WORK ITEM = With the line containing "Viewport: 444px width, 466px height." as the starting point, output every line of the data below through its final line, character for character.

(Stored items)
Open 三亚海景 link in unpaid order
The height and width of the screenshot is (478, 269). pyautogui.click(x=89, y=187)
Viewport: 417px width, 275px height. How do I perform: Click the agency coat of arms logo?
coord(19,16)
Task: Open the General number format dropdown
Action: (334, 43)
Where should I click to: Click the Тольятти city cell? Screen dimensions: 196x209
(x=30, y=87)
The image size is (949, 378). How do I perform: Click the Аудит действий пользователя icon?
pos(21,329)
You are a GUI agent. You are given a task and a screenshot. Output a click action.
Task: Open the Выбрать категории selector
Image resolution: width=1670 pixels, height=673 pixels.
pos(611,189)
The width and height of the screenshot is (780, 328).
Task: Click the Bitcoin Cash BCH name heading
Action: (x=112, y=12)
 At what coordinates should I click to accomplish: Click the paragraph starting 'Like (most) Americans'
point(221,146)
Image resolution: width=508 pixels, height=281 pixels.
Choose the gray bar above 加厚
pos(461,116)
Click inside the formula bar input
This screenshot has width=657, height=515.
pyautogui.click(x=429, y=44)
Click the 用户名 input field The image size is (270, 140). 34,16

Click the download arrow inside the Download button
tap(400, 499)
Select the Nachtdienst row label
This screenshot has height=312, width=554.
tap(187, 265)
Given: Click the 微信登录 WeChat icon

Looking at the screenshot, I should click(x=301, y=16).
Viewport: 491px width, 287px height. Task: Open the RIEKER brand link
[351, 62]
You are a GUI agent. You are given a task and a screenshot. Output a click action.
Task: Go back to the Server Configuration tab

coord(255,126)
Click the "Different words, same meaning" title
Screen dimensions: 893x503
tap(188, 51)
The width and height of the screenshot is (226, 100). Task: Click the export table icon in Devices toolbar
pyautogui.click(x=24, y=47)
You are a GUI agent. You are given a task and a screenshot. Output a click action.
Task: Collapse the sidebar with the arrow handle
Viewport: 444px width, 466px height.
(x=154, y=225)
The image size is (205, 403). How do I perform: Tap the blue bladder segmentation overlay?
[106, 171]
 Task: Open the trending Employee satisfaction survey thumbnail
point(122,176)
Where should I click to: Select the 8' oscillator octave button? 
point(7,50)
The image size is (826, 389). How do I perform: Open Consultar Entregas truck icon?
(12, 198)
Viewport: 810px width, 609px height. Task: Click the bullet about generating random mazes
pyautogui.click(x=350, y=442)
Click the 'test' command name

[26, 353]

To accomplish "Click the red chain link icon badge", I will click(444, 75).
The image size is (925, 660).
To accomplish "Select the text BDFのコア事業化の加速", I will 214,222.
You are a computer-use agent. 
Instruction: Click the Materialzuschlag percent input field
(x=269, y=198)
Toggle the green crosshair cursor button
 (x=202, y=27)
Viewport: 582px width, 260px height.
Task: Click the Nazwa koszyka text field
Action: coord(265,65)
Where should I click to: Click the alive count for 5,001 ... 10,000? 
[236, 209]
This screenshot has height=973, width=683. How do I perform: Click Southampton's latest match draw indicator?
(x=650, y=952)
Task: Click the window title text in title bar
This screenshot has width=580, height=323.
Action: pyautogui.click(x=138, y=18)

SOLUTION =
Viewport: 444px width, 466px height.
(x=154, y=225)
The image size is (205, 403). How do I perform: Tap the blue bladder segmentation overlay?
[106, 171]
 Task: Open the trending Employee satisfaction survey thumbnail
point(122,176)
Where should I click to: Select the 8' oscillator octave button? 
point(7,50)
The image size is (826, 389). How do I perform: Open Consultar Entregas truck icon?
(12, 198)
Viewport: 810px width, 609px height. Task: Click the bullet about generating random mazes
pyautogui.click(x=350, y=442)
Click the 'test' command name

[26, 353]

To accomplish "Click the red chain link icon badge", I will click(444, 75).
The image size is (925, 660).
To accomplish "Select the text BDFのコア事業化の加速", I will 214,222.
You are a computer-use agent. 
Instruction: Click the Materialzuschlag percent input field
(x=269, y=198)
Toggle the green crosshair cursor button
 (x=202, y=27)
Viewport: 582px width, 260px height.
Task: Click the Nazwa koszyka text field
Action: coord(265,65)
Where should I click to: Click the alive count for 5,001 ... 10,000? 
[236, 209]
This screenshot has height=973, width=683. How do I perform: Click Southampton's latest match draw indicator?
(x=650, y=952)
Task: Click the window title text in title bar
This screenshot has width=580, height=323.
Action: pyautogui.click(x=138, y=18)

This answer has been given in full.